- Genre: Drama Thriller
- Created by: Grace Ofori-Attah
- Based on: Playing Nice by JP Delaney
- Written by: Grace Ofori-Attah
- Directed by: Kate Hewitt
- Starring: James Norton; Niamh Algar; James McArdle; Jessica Brown Findlay;
- Composer: Clint Mansell
- Country of origin: United Kingdom
- Original language: English
- No. of series: 1
- No. of episodes: 4

Production
- Executive producers: Kitty Kaletsky; James Norton; Kate Crowe; Joe Naftalin; Isobel Carter; Grace Ofori-Attah; JP Delaney;
- Producer: Nick Pitt
- Running time: 50 minutes
- Production companies: StudioCanal; Rabbit Track Pictures;

Original release
- Network: ITV
- Release: 5 January – 13 January 2025

= Playing Nice =

British television series

Playing Nice is a 2025 British thriller drama miniseries for ITV, based on the novel of the same name by J. P. Delaney. James Norton stars and executive-produces via his production company Rabbit Track Pictures.
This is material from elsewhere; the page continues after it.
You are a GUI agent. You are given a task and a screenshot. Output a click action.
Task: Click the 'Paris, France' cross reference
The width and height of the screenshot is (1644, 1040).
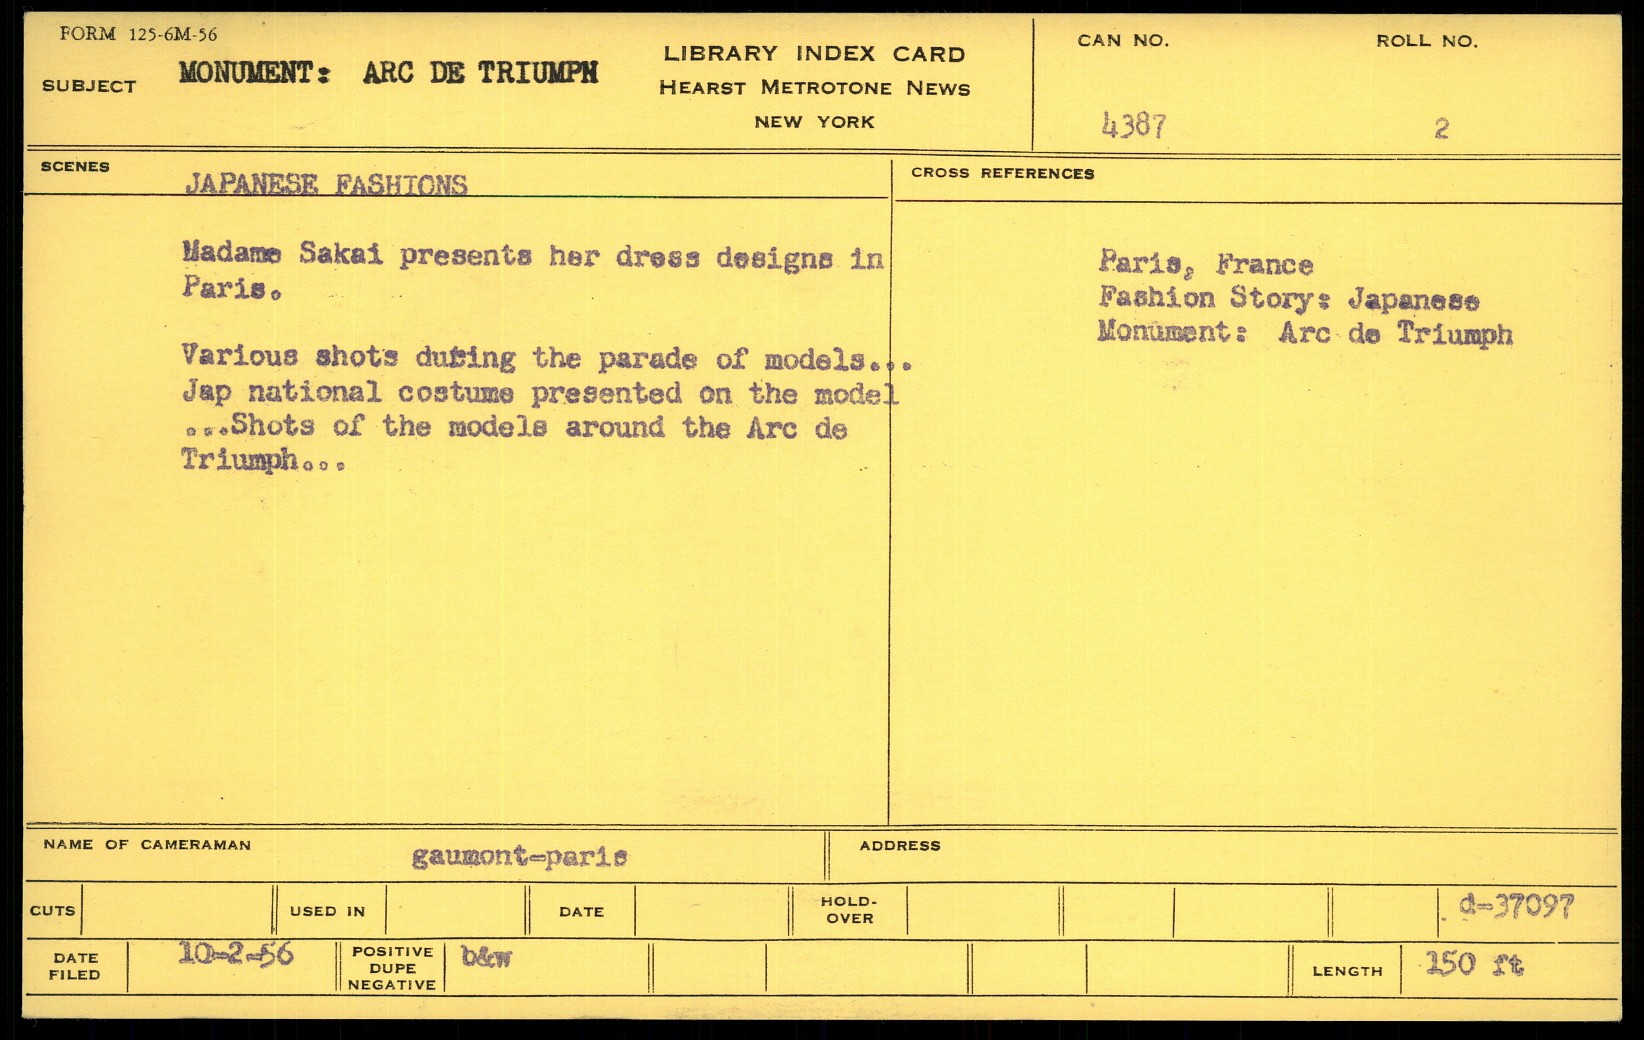coord(1205,264)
Kate Hewitt directs from an adaptation by Grace Ofori-Attah.

==Synopsis==
When two couples discover their toddler sons were switched at birth, they struggle with the choice whether to keep the sons they have raised, or to reclaim their biological child.

==Cast==
- James Norton as Pete Riley
- Niamh Algar as Maddie Wilson
- James McArdle as Miles Lambert
- Jessica Brown Findlay as Lucy Lambert
- Posy Sterling as Kiera

==Production==
Ofori-Attah adapted the book Playing Nice by JP Delaney. It was produced by StudioCanal and Rabbit Track Pictures. Norton stars and is also an executive producer. Algar had previously starred in Ofori-Attah's medical thriller Malpractice.

===Filming===
The production got underway in Cornwall in November 2023. Filming locations included St Ives and Padstow, as well as Mawgan Porth beach and Park Head, Cornwall and lasted into early 2024.

==Episodes==

| No. | Episode | Directed by | Written by | Original release date | UK viewers (millions) |
|---|---|---|---|---|---|
| 1 | 1 | Kate Hewitt | Grace Ofori-Attah | 5 January 2025 | N/A |
| 2 | 2 | TBA | Grace Ofori-Attah | TBA | TBD |
| 3 | 3 | TBA | Grace Ofori-Attah | TBA | TBD |
| 4 | 4 | Unknown | Grace Ofori-Attah | 13 January 2025 | N/A |

==Broadcast==
The series was broadcast on ITV and its accompanying streaming / catch up service ITVX beginning on 5 January 2025. The series became ITVX's best-ever drama launch on the service at the time of airing, as well as ITV1's highest-rated new drama of 2025.

==Reception==

Anita Singh, for The Telegraph, reviewed the series positively, claiming a "child-swap thriller doesn’t need to be believable to be addictive". Writing for Digital Spy, Janet A Leigh rated the series 5 stars, describing it as “the kind of show that will plague your mind in an infuriating, all-consuming, perfectly addictive way.” However, Rachel Aroesti, writing for The Guardian, labelled the show "mind-bendingly bad" conclusively describing it as "the worst of modern television: a witless mystery overly reliant on insidious ambience and really nice houses".